Ponce-Denis Écouchard-Lebrun, dit PINDARE LEBRUN, auteur cité dans le Littré

P. LEBRUN (1729-1807)

Dans le texte d'origine du Littré, les auteurs pouvaient être nommés par de nombreuses variantes. Dans cette version en ligne, la forme P. LEBRUN a été choisie.

122 citations dans le Littré

Œuvres citées dans le dictionnaire Littré

Aucune œuvre identifiée, le travail d'identification des œuvres reste à faire sur cet auteur.

Quelques citations de Ponce-Denis Écouchard-Lebrun, dit PINDARE LEBRUN

Voici un tirage aléatoire parmi ses 122 citations dans le Littré.

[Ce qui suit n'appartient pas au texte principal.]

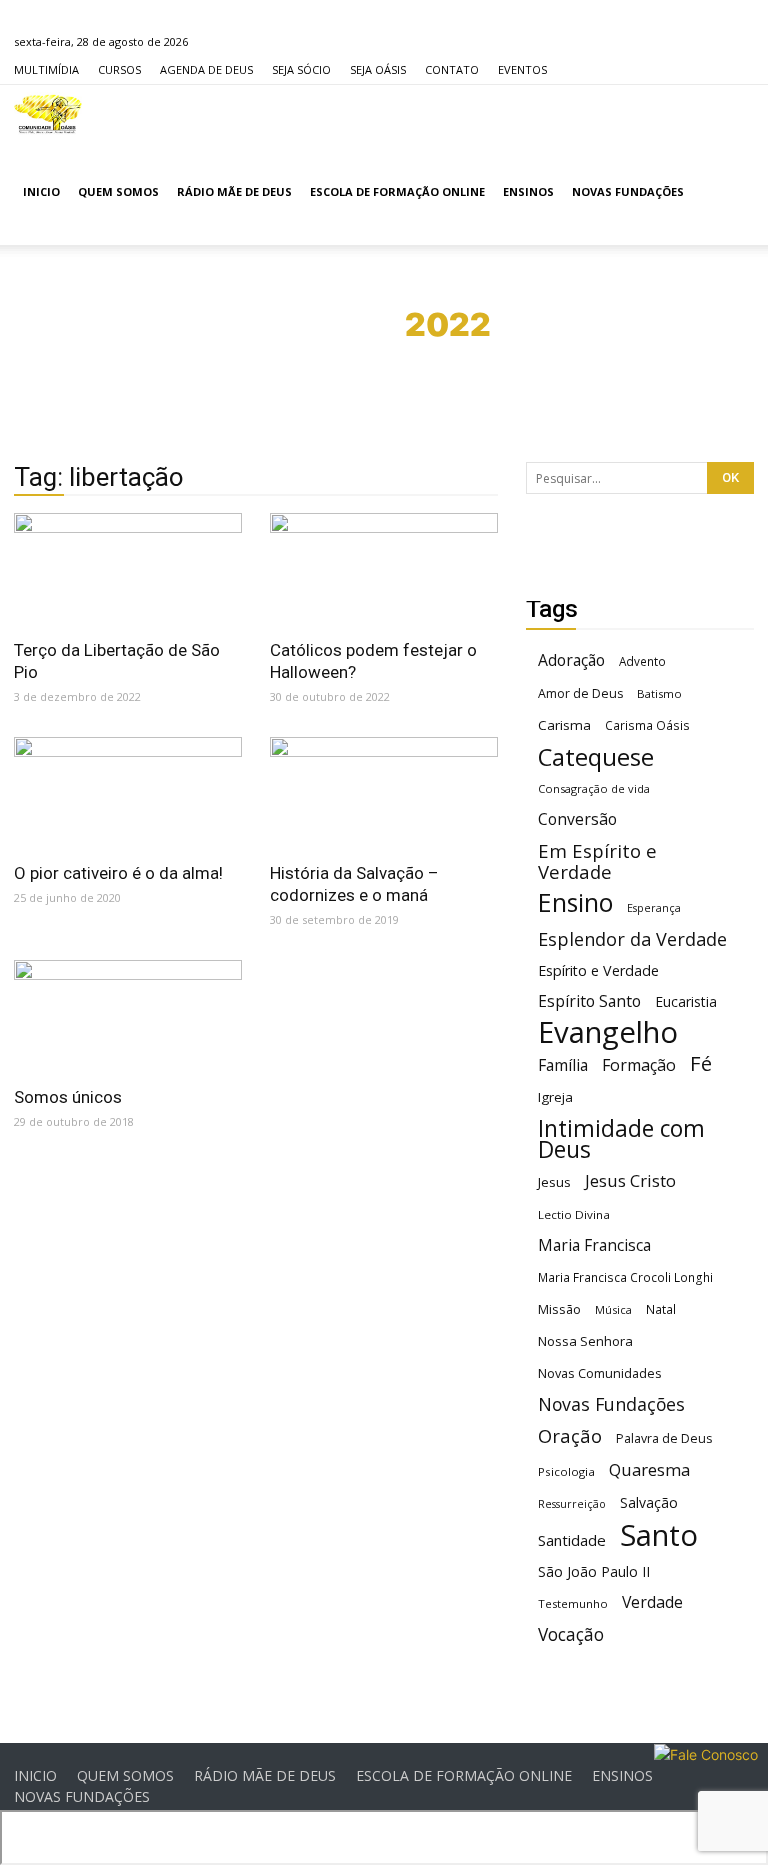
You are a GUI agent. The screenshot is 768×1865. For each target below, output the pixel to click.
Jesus (554, 1182)
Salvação (649, 1502)
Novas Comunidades (600, 1373)
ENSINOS (528, 191)
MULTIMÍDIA (46, 69)
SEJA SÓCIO (301, 69)
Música (613, 1309)
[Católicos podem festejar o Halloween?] (384, 569)
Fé (701, 1063)
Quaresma (649, 1469)
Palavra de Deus (664, 1438)
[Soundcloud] (95, 14)
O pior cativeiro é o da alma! (118, 873)
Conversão (577, 819)
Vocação (571, 1634)
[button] (730, 192)
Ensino (575, 902)
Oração (570, 1435)
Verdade (652, 1602)
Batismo (659, 693)
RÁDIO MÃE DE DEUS (234, 191)
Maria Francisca (594, 1245)
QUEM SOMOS (118, 191)
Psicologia (566, 1471)
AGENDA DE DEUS (206, 69)
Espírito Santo (589, 1001)
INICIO (41, 191)
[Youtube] (128, 14)
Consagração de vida (594, 788)
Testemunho (573, 1603)
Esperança (654, 908)
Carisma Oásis (647, 725)
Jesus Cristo (630, 1180)
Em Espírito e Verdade (597, 861)
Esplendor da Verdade (632, 939)
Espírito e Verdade (598, 970)
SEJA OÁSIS (378, 69)
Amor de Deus (580, 693)
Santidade (572, 1540)
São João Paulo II (594, 1571)
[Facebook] (29, 14)
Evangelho (608, 1032)
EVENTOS (522, 69)
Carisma (564, 725)
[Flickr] (62, 14)
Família (563, 1065)
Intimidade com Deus (621, 1139)
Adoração (571, 660)
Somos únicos (68, 1097)
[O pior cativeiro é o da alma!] (128, 793)
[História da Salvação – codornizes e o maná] (384, 793)
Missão (559, 1309)
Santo (659, 1535)
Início (320, 324)
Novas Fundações (611, 1404)
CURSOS (119, 69)
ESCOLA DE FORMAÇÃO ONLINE (397, 191)
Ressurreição (572, 1504)
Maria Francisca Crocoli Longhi (625, 1277)
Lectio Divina (574, 1214)
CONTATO (452, 69)
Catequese (596, 756)
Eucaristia (686, 1001)
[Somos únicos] (128, 1016)
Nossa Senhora (585, 1341)
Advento (642, 661)
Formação (639, 1065)
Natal (661, 1309)
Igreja (555, 1097)
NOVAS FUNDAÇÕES (628, 191)
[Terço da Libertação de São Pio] (128, 569)
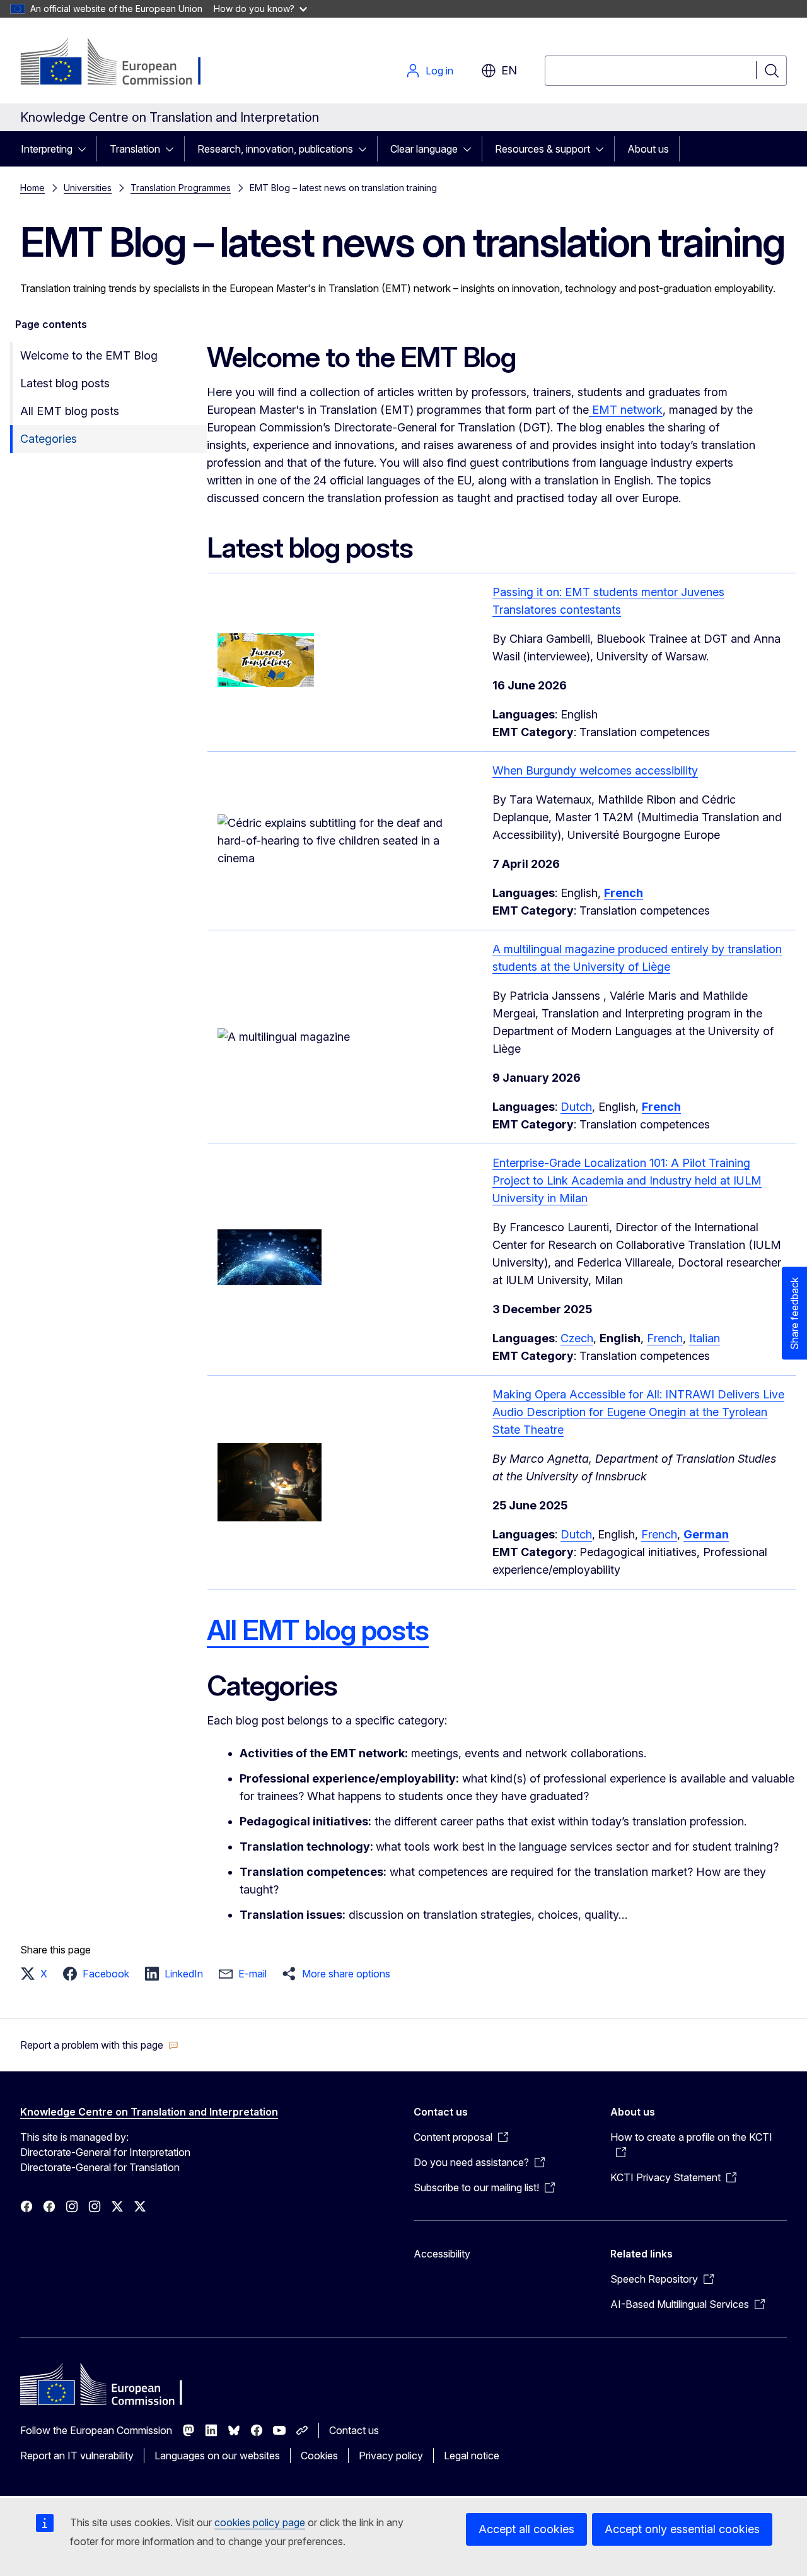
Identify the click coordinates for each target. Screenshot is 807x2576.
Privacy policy (391, 2455)
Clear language (424, 149)
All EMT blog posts (69, 411)
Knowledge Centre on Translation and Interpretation (149, 2111)
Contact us (354, 2430)
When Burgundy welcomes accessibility (595, 770)
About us (648, 149)
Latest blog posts (65, 383)
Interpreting (47, 149)
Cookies (319, 2455)
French (665, 1338)
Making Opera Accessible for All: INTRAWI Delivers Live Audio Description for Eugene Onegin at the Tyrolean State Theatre (638, 1412)
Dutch (576, 1106)
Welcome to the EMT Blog (89, 355)
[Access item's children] (85, 149)
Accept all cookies (526, 2529)
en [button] (509, 70)
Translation (135, 149)
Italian (704, 1338)
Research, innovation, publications (275, 149)
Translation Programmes (181, 187)
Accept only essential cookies (682, 2529)
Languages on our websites (217, 2455)
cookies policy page (259, 2522)
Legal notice (471, 2455)
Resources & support (542, 149)
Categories (48, 438)
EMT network (626, 409)
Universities (88, 187)
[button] (37, 1973)
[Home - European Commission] (122, 63)
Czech (576, 1338)
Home (32, 187)
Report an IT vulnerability (77, 2455)
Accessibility (442, 2253)
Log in (439, 70)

  1. Chios nous demeure infidèle, Mais l'absence d'une hirondelle Ne fait pas manquer le printemps.
    Voy. de Grèce, VIII, 1 (printemps)
  2. Filles des mêmes âmes, Les belles actions sont les sœurs des beaux vers.
    Voy. de Grèce, VII, 4 (vers [1])
  3. En quel insensible sommeil, Europe, restes-tu plongée ! Le cri de la Grèce égorgée Ne hâte-t-il pas ton réveil ?
    Voy. de Grèce, Prologue. (réveil)
  4. …Convient-il qu'au fond d'une prison Je contemple le deuil de ma propre maison ?
    Marie St. II, 4 (prison)
  5. Rêver que je suis libre et que je suis heureuse.
    Marie Stuart, III, 1 (rêver)
  6. Le jour voyait la reine [Pénélope] entretenir l'ouvrage Dont la fin promettait celle de son veuvage ; Et la secrète nuit détruisait à son tour Ce que devait en vain recommencer le jour.
    Ulysse, II, 2 (veuvage)
  7. Un eunuque au front noir est le patron d'Athènes [avant l'indépendance].
    Voy. de Grèce, III, 5 (patron, onne [1])
  8. Dans ce dernier adieu ne va pas m'attendrir ; Et sache voir du moins ce que je sais souffrir.
    Marie St. V, 5 (souffrir)
  9. Peut-être tu sauras, par l'exemple d'un père, Que parfois aux héros la feinte est nécessaire ; Qu'elle est vertu souvent, et qu'avec le danger La forme du courage est sujette à changer.
    Ulysse, III, 2 (sujet, ette [1])
  10. Ce deuil sec et muet, sans larmes et sans plainte, De cet œil insensé l'immobile stupeur, Plus cruels que les cris, me causent plus de peur.
    le Cid d'And. IV, 5 (stupeur)
  11. Que je me sens mortel près de ce tronc vivace [un chêne], Dont la nature a fait un de ses monuments !
    Poés. t. I, 29 (vivace [1])
  12. Je me suis laissé prendre à l'appât des grandeurs.
    Marie Stuart, II, 2 (prendre)
  13. Pour m'agrandir m'irai-je battre ? Trois arpents sont assez pour moi : Alcinoüs en avait quatre, Mais Alcinoüs était roi.
    Poés. t. II, Vallée de Champrosay. (quatre)
  14. Viennent-ils de l'Oeta, ces fiers armatolis Aux rouges brodequins, à la blanche tunique, Sous leurs manteaux velus guerriers de forme antique ?
    Voy. de Grèce, VI, 6 (velu, ue)
  15. Tout ce qui doit finir est de peu de durée.
    Poésies, t. I, p. 28 (peu)
  16. …Régner ! n'est pas Sybarite qui l'ose, Ni blessé seulement par des feuilles de rose.
    Épît. le Roi de Grèce. (sybarite)
  17. Que le soir dans les bals, le matin dans les temples, Brillantes, on vous voie, une bourse à la main, Demander pour les Grecs des armes et du pain.
    Voy. de Grèce, x, 5 (pain)
  18. À la main des bourreaux ils m'auraient condamnée ! Une tête royale et trois fois couronnée !
    Marie Stuart, I, 6 (tête)
  19. Je tressaille, en songeant aux paisibles soirées Sous les regards du maître aux devoirs consacrées, Quand, devant le pupitre en silence inclinés, Nous n'entendions parfois, de ce calme étonnés, Que, d'instant en instant, quelques pages froissées, Ou l'insensible bruit des plumes empressées.
    Bonh. de l'étude (plume)
  20. Je sais vos noms, Louis, François, George, Alexandre, Guillaume ! et les proclame afin que l'avenir Pour la honte ou la gloire en garde souvenir.